Napoli, partito il complesso restauro del Mosaico di Alessandro alla Battaglia di Isso


Parte oggi al Museo Archeologico Nazionale di Napoli il complesso intervento sul grande mosaico di Alessandro alla Battaglia di Isso, capolavoro iconico del museo e di tutta l’arte romana.

Al Museo Archeologico Nazionale di Napoli è cominciato oggi il restauro del celebre Mosaico della Battaglia di Isso, una delle opere più iconiche del MANN. Il restauro sarà realizzato con la supervisione dell’Istituto Centrale per il Restauro (ICR); le attività diagnostiche sono promosse in rete con l’Università del Molise (UNIMOL) ed il Center for Research on Archaeometry and Conservation Science (CRACS). Alla partenza del cantiere hanno partecipato Paolo Giulierini (Direttore del MANN), Amanda Piezzo (Direttore Tecnico lavori restauro mosaico), Antonio De Simone (Direttore Scientifico dei lavori), Maria Teresa Operetto (Responsabile Laboratorio Restauro MANN) e Claudia Carrer (Partnership, Alliances/ Project Manager TIM).

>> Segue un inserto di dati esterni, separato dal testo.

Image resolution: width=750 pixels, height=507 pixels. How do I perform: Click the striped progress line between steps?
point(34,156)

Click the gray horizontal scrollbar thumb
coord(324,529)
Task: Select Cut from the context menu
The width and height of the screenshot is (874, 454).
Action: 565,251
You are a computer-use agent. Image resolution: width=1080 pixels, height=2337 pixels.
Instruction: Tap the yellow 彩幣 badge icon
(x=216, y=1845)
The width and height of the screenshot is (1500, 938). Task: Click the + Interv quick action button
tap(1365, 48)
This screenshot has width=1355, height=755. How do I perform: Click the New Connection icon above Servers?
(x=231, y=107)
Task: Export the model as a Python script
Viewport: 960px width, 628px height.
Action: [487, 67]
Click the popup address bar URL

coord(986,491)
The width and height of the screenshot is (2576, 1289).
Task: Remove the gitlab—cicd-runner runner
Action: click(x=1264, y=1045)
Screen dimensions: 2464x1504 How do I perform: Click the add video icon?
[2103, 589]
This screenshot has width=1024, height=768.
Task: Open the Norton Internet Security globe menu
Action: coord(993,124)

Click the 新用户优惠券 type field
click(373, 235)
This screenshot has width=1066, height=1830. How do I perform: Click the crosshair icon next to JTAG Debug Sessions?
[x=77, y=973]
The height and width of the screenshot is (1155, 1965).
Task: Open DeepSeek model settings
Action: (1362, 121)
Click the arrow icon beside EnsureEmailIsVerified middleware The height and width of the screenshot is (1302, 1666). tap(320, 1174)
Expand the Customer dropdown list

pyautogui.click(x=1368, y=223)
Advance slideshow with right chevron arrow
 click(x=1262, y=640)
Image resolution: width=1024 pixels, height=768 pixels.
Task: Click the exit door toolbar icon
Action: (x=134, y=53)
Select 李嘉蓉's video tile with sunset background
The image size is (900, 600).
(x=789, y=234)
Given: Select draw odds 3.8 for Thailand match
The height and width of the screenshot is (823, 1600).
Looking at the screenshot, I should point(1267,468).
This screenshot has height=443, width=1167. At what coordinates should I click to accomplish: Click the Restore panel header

Il mosaico, che decorava il grande pavimento dell’esedra della casa del Fauno di Pompei, era al centro di una ricca “architettura” iconografica. Scoperto nel 1831, il capolavoro non soltanto si rivelò già all’epoca come unico per dimensioni e iconografie, ma anche per il suo ottimo stato di conservazione: le ampie lacune riscontrate riguardavano, infatti, la sezione sinistra dell’opera, senza “intaccare” il fulcro della raffigurazione. Fu travagliata, in ogni caso, la decisione di distaccare il mosaico, per trasportarlo nell’allora Real Museo Borbonico: dopo circa 12 anni di accesi dibattiti, una commissione espresse parere favorevole e l’opera, il 16 novembre 1844, fu imballata e condotta lentamente da Pompei a Napoli, su un carro trainato da sedici buoi. L’integrità del mosaico fu minacciata da un incidente occorso all’altezza di Torre del Greco, quando la cassa cadde a terra, ma il capolavoro non subì danni.

L’opera fu dapprima collocata sul pavimento della sala CXL, secondo il progetto iniziale di Pietro Bianchi. Poi, nel 1916, Vittorio Spinazzola, ideò la nuova sistemazione a parete, nelle riallestite sale dei mosaici. Da allora il mosaico non si è più mosso, diventando uno dei simboli del museo.

I motivi del restauro

Il restauro partito oggi è molto complesso: conservazione, collocazione, peso (verosimilmente sette tonnellate) e rilevanza storico-artistica del manufatto rendono infatti l’operazione molto delicata. Il mosaico di Alessandro presenta diverse criticità conservative, che consistono soprattutto in distacchi di tessere, lesioni superficiali, rigonfiamenti ed abbassamenti della superficie. In particolare, la zona centrale destra è affetta da una visibile depressione; rigonfiamenti puntuali sono presenti lungo il perimetro del mosaico, probabilmente dovuti a fenomeni di ossidazione degli elementi metallici dell’intelaiatura lignea posta in opera durante il trasferimento del 1916. Sono presenti, inoltre, microfratture ad andamento verticale e orizzontale, nonché una lesione diagonale, già oggetto di velinatura nel corso di precedenti restauri. Negli ultimi venti anni, la necessità di un restauro complessivo si è resa chiara grazie anche alle indagini diagnostiche eseguite: alle ragioni conservative si sono associate le esigenze di una migliore lettura organica dell’opera.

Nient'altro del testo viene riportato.